Banned from the big top
2006-06-10
Nicole Baute, Toronto Star
As circuses starring humans gain popularity, classic shows starring animals are under fire
While circuses starring only two-legged animals – humans – gain popularity,
old-fashioned shows featuring more exotic creatures are battling bans and
restrictions.
Since its start in Quebec in the 1980s, the death-defying Cirque du Soleil has
become an international sensation – sans animaux – while the more traditional
circus has faced growing criticism from animal-welfare groups and politicians.
Tomorrow, Xentel DM Inc., which stages the Shrine Circus, will go to court to
fight Newmarket council's banning of a show planned for later this month at the
town-owned Ray Twinney Recreation Complex. Last month, two years after two
circus elephants escaped the complex, council decided the facility is not safe
or appropriate for performing animals.
Similar bans exist elsewhere in Canada. In 2000, Nova Scotia banned bears,
marine mammals, fish and non-human primates from the circus. In British
Columbia, roughly 20 municipalities have restricted the use of circus animals.
In Ontario, no specific provincial legislation regulates circus animals.
Ian Garden, ringmaster of Circus Garden (formerly the Garden Bros. Circus), is
in Newmarket today and Barrie this weekend with an animal-less act. He says
leaving the animals out of this year's show was not a conscious decision. Five
motorcycles on a "globe of death," a motorcycle on a high wire and Cirque-style
dancers have been added.
"We just kind of updated it, giving it a more modern, video-game-ish sort of
appeal," says Garden.
Len Wolstenholme, spokesperson for Xentel, says you cannot compare a circus with
animals to one without. "It would be like comparing a heavy metal band to a folk
band."
The Xentel show has seven Arabian horses, a troop of dogs and two elephants.

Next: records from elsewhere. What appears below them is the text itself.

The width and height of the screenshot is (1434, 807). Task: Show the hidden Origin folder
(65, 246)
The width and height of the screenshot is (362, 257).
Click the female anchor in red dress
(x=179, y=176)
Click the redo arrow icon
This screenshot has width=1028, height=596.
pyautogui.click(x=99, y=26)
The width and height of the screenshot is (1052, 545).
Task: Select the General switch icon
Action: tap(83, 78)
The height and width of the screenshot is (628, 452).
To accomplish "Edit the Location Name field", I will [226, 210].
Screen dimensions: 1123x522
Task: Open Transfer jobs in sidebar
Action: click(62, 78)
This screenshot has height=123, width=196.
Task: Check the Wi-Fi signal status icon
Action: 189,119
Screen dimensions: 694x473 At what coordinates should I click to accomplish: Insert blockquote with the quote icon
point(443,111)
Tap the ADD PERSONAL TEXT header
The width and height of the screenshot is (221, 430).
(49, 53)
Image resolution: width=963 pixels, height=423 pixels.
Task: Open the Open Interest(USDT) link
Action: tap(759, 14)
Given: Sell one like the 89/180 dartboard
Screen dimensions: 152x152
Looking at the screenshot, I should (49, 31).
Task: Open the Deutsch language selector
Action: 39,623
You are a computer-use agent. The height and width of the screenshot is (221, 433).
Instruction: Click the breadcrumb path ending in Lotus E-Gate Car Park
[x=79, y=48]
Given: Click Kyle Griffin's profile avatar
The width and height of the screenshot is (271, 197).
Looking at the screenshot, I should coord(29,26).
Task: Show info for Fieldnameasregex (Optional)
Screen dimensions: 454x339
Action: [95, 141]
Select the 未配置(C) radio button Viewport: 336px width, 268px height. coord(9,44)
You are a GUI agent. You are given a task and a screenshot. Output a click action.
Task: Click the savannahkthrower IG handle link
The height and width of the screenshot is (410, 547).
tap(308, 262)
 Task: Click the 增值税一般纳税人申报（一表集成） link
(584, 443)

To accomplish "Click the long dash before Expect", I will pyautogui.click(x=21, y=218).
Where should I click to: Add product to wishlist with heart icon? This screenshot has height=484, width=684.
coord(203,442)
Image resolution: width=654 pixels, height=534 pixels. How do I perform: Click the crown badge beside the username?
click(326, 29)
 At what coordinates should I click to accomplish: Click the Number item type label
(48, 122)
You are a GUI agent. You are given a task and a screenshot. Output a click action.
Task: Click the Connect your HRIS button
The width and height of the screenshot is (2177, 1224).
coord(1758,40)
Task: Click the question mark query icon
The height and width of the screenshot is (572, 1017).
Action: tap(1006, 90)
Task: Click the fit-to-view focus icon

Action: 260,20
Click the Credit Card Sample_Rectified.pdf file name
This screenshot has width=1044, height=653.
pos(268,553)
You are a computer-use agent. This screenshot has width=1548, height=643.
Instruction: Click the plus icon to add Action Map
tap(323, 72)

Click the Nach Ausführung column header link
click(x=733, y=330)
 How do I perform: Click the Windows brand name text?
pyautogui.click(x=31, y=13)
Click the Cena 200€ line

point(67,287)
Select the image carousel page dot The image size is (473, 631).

In Britain, where towns and cities started banning circus animals from public
places in the 1980s, one circus has capitalized on what is now a novelty. The
8-year-old Great British Circus, which performs in private venues to avoid the
bans, features lions, tigers, camels, llamas and horses.
In February, the company brought an elephant back into the ring – the first for
a circus in Britain in 10 years.
"Because there has also been a gap in people being able to see them performing,
that's an extra attraction, and an extra reason for people wanting to see them
while they are here," says spokesperson Chris Barltrop.